> [Source document]
◇ ◇ ◇ ◇ ◇

Lessons Learned

Engaging Consumers to Improve Ambulatory Care

A growing number of quality improvement projects are enabling patients, families, and advocates to advise and affect decision-making within their local health care systems. A new report from Aligning Forces for Quality shares the experiences of five communities that are engaging consumers to improve ambulatory care. The programs profiled include:

  • Primary Care Renewal Program, Humboldt County, California;
  • Patients and Families as Leaders Program, Oregon Health Care Quality Corporation;
  • Institute for Clinical System Improvement’s Shared-Decision-Making Palliative Care Committee, Minnesota;
  • Patient-Centered Medical Home Pilot, Maine Quality Counts; and
  • Planned Care Collaborative, South Central Pennsylvania.

As these programs show, there is no single model for embedding patients in quality improvement initiatives. There are, however, some common themes across these efforts, including: address provider anxiety; start small, but start somewhere; integrate patient engagement into current improvement efforts; jump-start recruitment efforts by cultivating engaged patients; and engage now, save later.

◇ ◇ ◇ ◇ ◇

> [Source material]

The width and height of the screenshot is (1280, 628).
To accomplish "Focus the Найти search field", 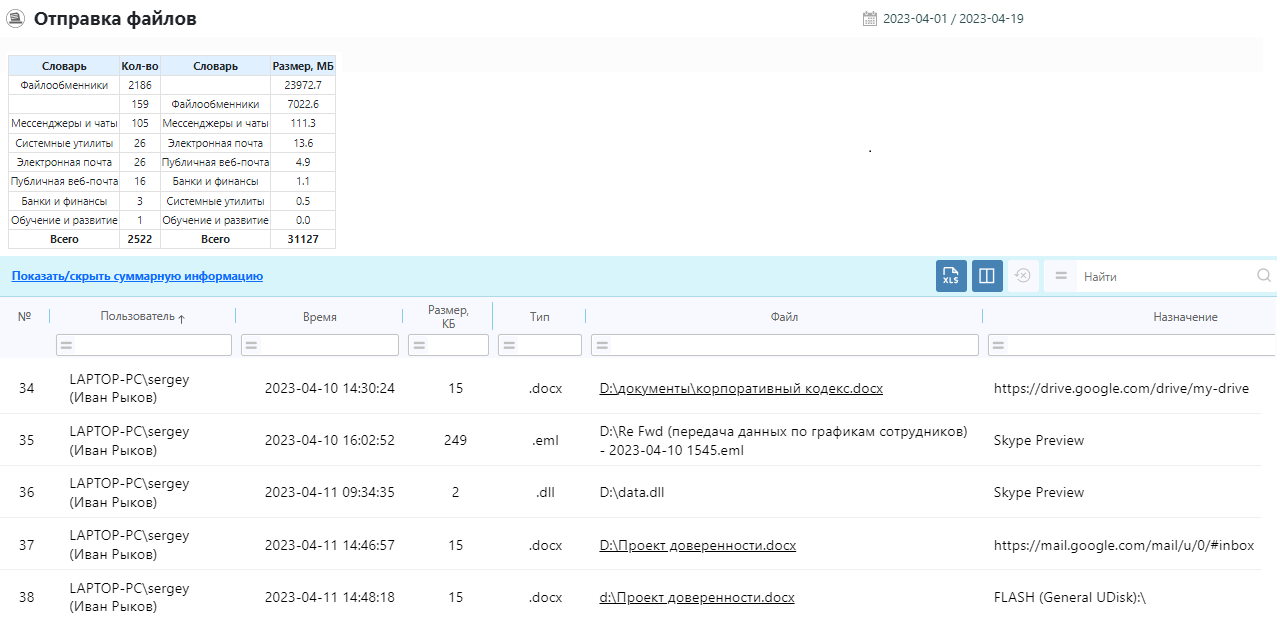I will coord(1165,276).
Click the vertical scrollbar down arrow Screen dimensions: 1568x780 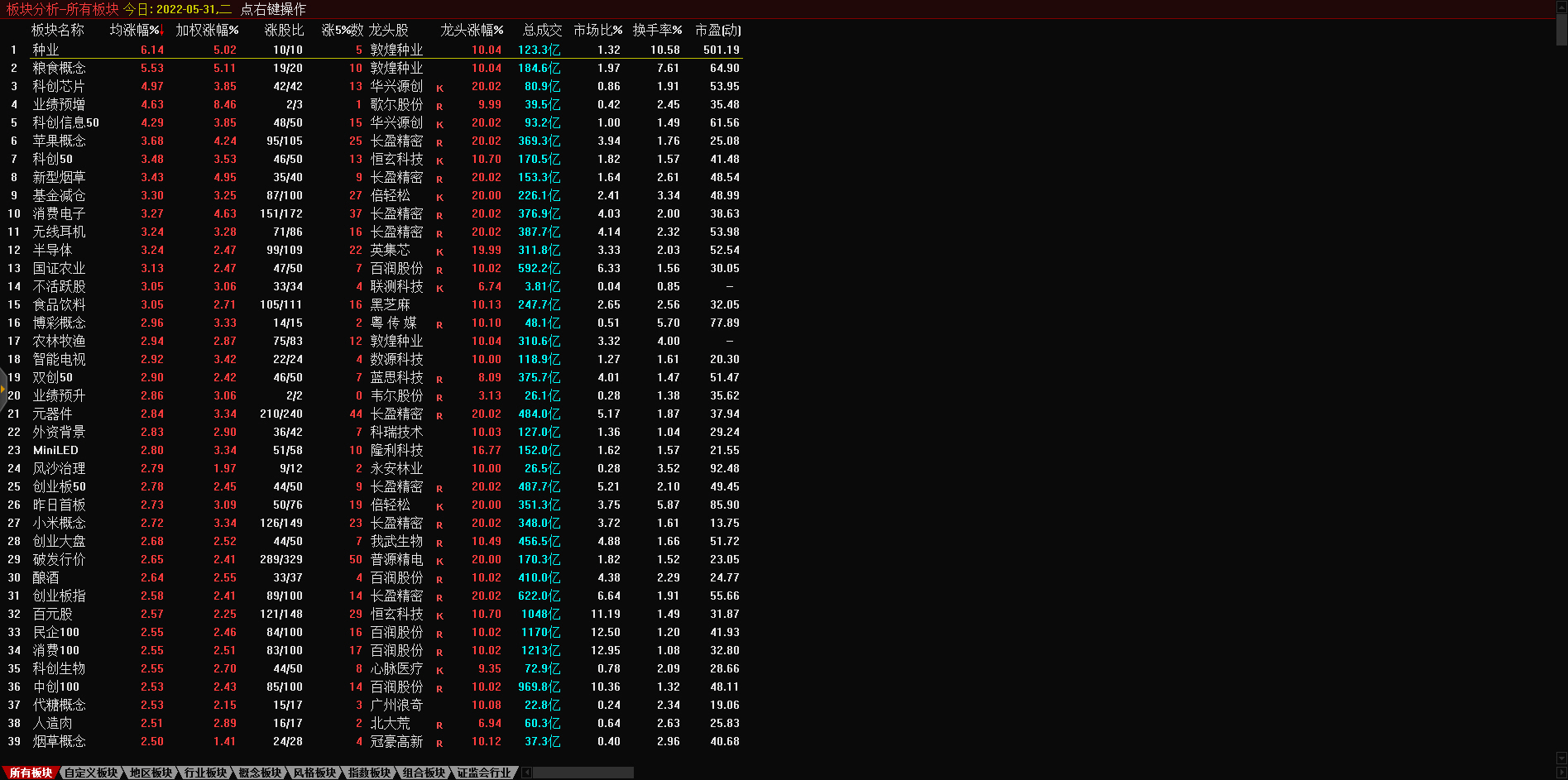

◇ ◇ ◇ ◇ ◇

> [The problem]
Copy the ambulatory care text in full, word for word. Rely only on the ambulatory care text.

> [Result]
Lessons Learned

Engaging Consumers to Improve Ambulatory Care

A growing number of quality improvement projects are enabling patients, families, and advocates to advise and affect decision-making within their local health care systems. A new report from Aligning Forces for Quality shares the experiences of five communities that are engaging consumers to improve ambulatory care. The programs profiled include:

  • Primary Care Renewal Program, Humboldt County, California;
  • Patients and Families as Leaders Program, Oregon Health Care Quality Corporation;
  • Institute for Clinical System Improvement’s Shared-Decision-Making Palliative Care Committee, Minnesota;
  • Patient-Centered Medical Home Pilot, Maine Quality Counts; and
  • Planned Care Collaborative, South Central Pennsylvania.

As these programs show, there is no single model for embedding patients in quality improvement initiatives. There are, however, some common themes across these efforts, including: address provider anxiety; start small, but start somewhere; integrate patient engagement into current improvement efforts; jump-start recruitment efforts by cultivating engaged patients; and engage now, save later.